To truly match nefarious disinformation operations with responsible and meaningful action, internet firms must develop better algorithms to detect, identify, and attribute attempts to push disinformation onto their platforms. Internet firms are already deploying like algorithms to notice and prevent dissemination of or proactively take down such content as hate speech and advertisements that include visual reference to alcohol, drugs, and nudity.31 Efforts can be undertaken to better detect disinformation operations, too. Critically, internet platform companies typically know the geographic origins of an ad campaign; the currency used to pay for it; the requested timing of the ad delivery; the audience segments the client wishes to target; the content of the advertisement itself, including any outside hyperlinks referenced; and various other key facts. Each of these data points sends an abstract signal about the intent of the advertiser, and given the level of sophistication with which these firms are developing advanced algorithmic technologies including machine learning and artificial intelligence systems, it is likely that the companies possess the technical expertise necessary to train algorithms that can find and flag disinformation efforts with high confidence and accuracy.

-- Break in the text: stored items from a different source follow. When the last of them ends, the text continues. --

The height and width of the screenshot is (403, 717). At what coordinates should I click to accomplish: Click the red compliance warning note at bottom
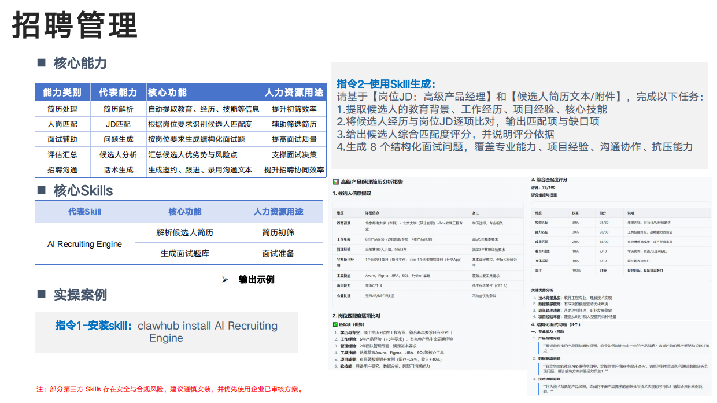pyautogui.click(x=169, y=390)
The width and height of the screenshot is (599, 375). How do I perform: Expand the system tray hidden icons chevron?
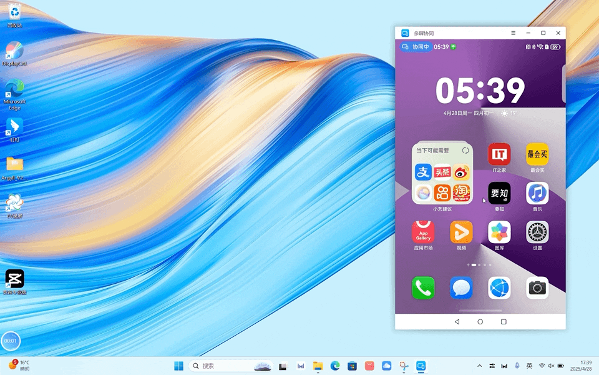[479, 366]
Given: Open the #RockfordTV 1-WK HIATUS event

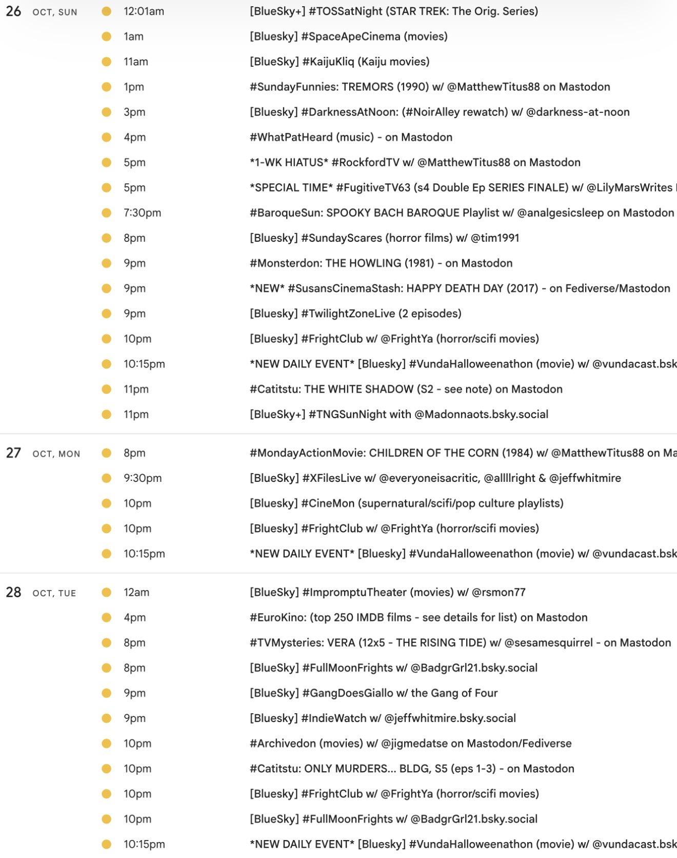Looking at the screenshot, I should click(414, 162).
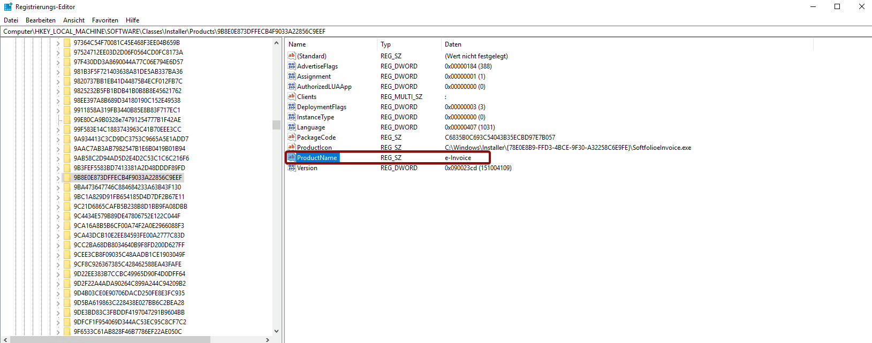
Task: Expand the 9B8E0E873DFFECB4F9033A22856C9EEF key
Action: pos(58,178)
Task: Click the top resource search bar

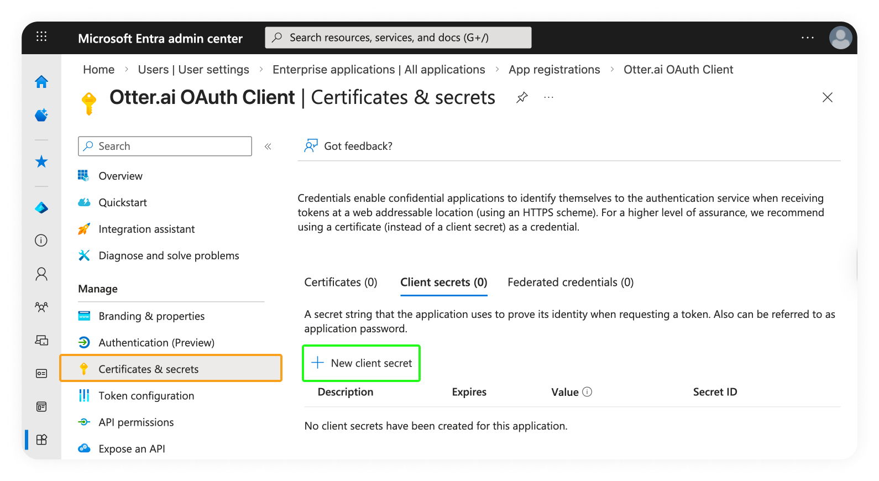Action: tap(398, 38)
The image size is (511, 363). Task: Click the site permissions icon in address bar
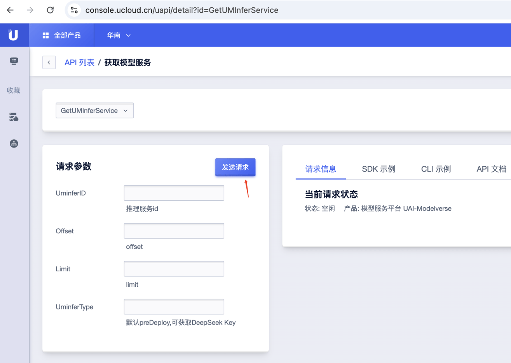tap(74, 10)
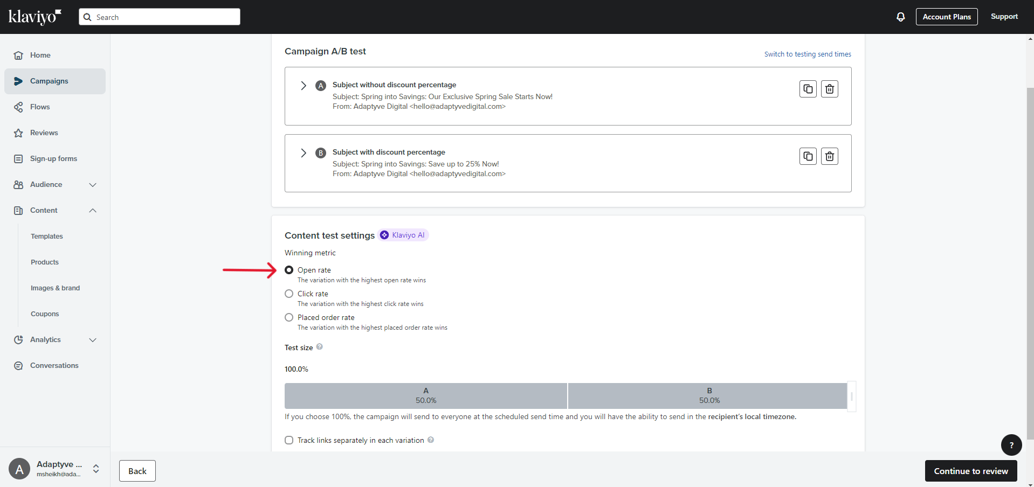The width and height of the screenshot is (1034, 487).
Task: Click the test size slider handle
Action: 851,396
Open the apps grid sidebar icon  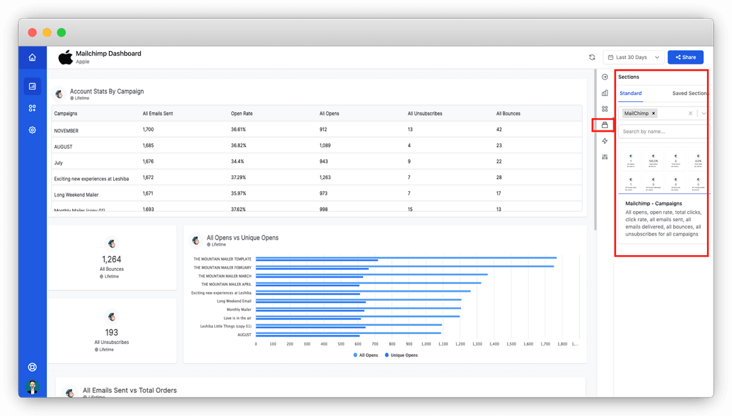pyautogui.click(x=33, y=108)
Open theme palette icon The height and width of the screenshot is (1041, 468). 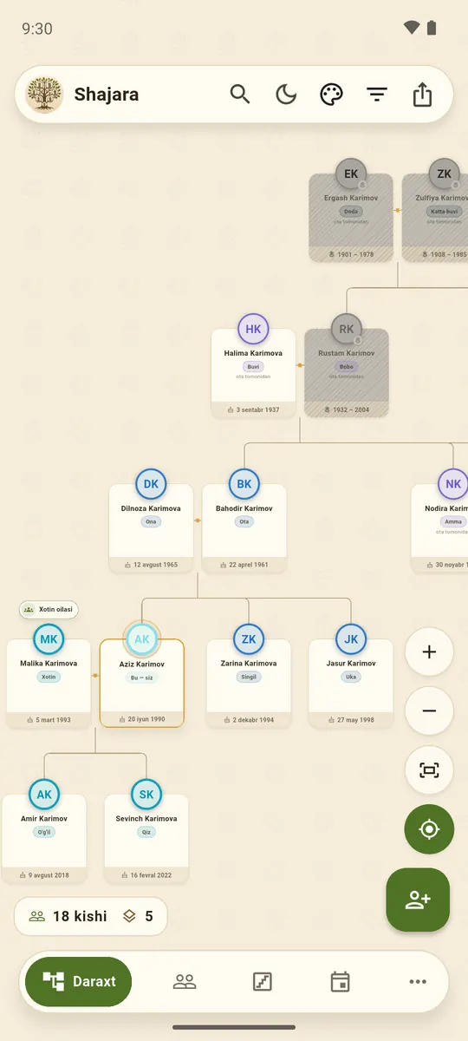[x=331, y=94]
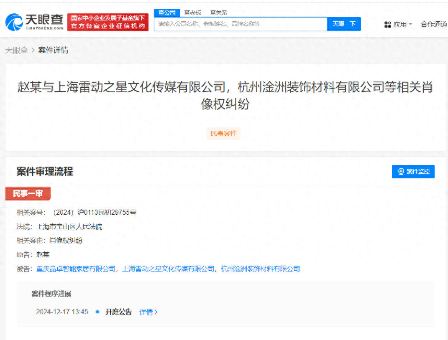Open 详情 chevron for 开庭公告
Screen dimensions: 448x340
click(x=156, y=312)
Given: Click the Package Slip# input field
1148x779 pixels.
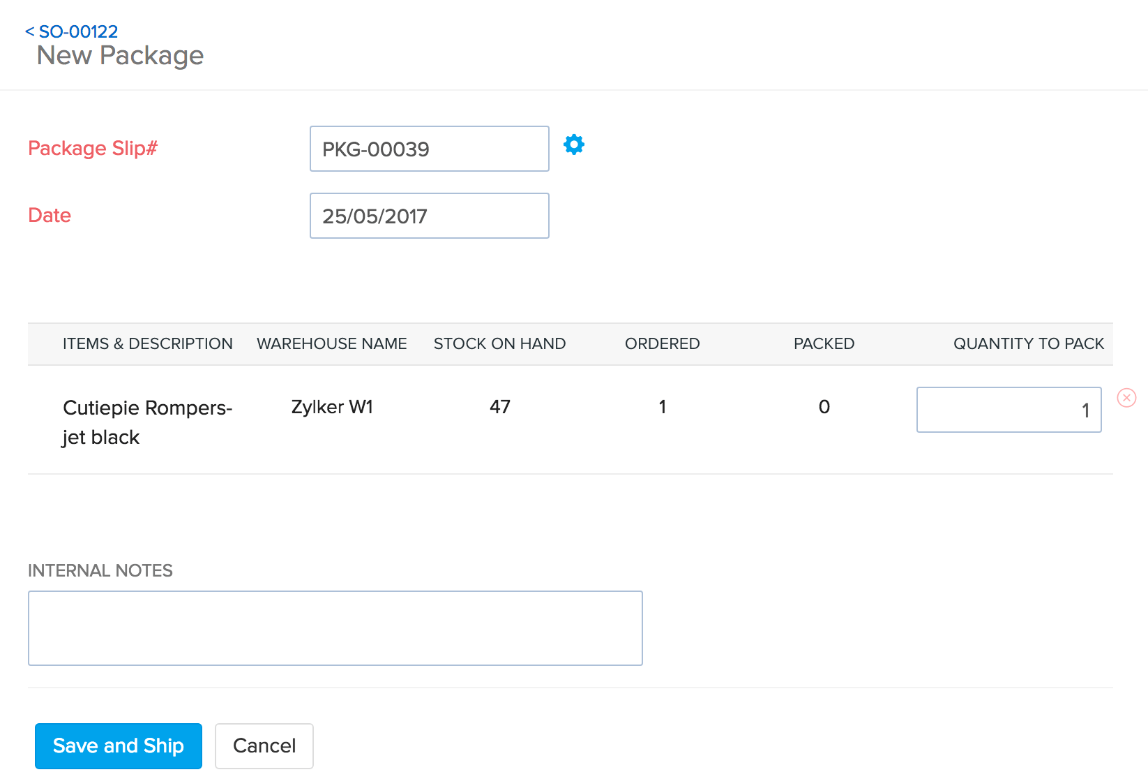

Indeed, the industry is already moving to enact such solutions, though there may be room for more aggressive development to this end by the likes of YouTube, Facebook, and Instagram, among others.32 These companies must be mindful of the rights to free speech and political expression that are so ingrained in the fabric of the American democracy. Any algorithmic detection of policy-violating content should, if not previously found and acted upon, be sent to an employee for human review before any content is taken down. Internet firms should accordingly assure that they have the requisite group of employees to take these sorts of actions with accountability—and indeed, some firms are moving actively to invest in staff expansions to this end.

A final near-term solution to the plague of disinformation that firms should consider is to crowdsource knowledge and opinions from their users themselves – potentially by enabling the flagging of certain forms of offending content – particularly if the firm lacks the resources or ability to expand its staff of human content moderators. Facebook recently implemented one such solution in Italy that effectively limited the effects of disinformation in that region, though it is difficult to determine exactly how much impact these crowdsourcing efforts may have had in the aggregate.33

The U.S. government, too, has tools at its disposal that can enable it to hold both the international community and corporate sector accountable. It should make use of these tools to the fullest extent to protect the electorate and the functioning of our democracy from further harm. The government should consider what can be done to curtail the impact of foreign disinformation operations by appealing to the global community. With regard to Russia, for example, while formal diplomatic relations outside of the Oval Office are tenuous, in part because of Russia’s now-confirmed activity to misinform American voters, the U.S. government should identify and, as needed, pursue opportunities to apply economic sanctions against the government of Russia and its network, should the Kremlin continue to deny its verified connection to organized disinformation operations.34

All corners of the government—from the legislature to the executive branch to local politicians and electoral administrators—should continue to pursue the industry and pressure it to make voluntary improvements to its core practices. This sort of pressure carries with it the implication that, should the industry not act voluntarily, regulation will follow through concerted government action. Senators Mark Warner, Amy Klobuchar and the late John McCain have provided the best example of this since the 2016 elections with their advocacy targeting political ad transparency in social media including platforms like Twitter and Facebook.35 They have called on the industry to institute changes to the disclosures they make in political ads disseminated through their platforms, primarily through introduction of the Honest Ads Act in 2017. While the bill seems unlikely to pass at the time of this writing because of extensive interest lobbying, the Senators’ advocacy on this issue—and the effective backstop forced by the congressional threat of action—has compelled the leading platforms to make voluntary commitments to assuring greater transparency. This sort of meaningful oversight and public censure is much needed and constitutes an important tool in protecting the electorate from nefarious activity.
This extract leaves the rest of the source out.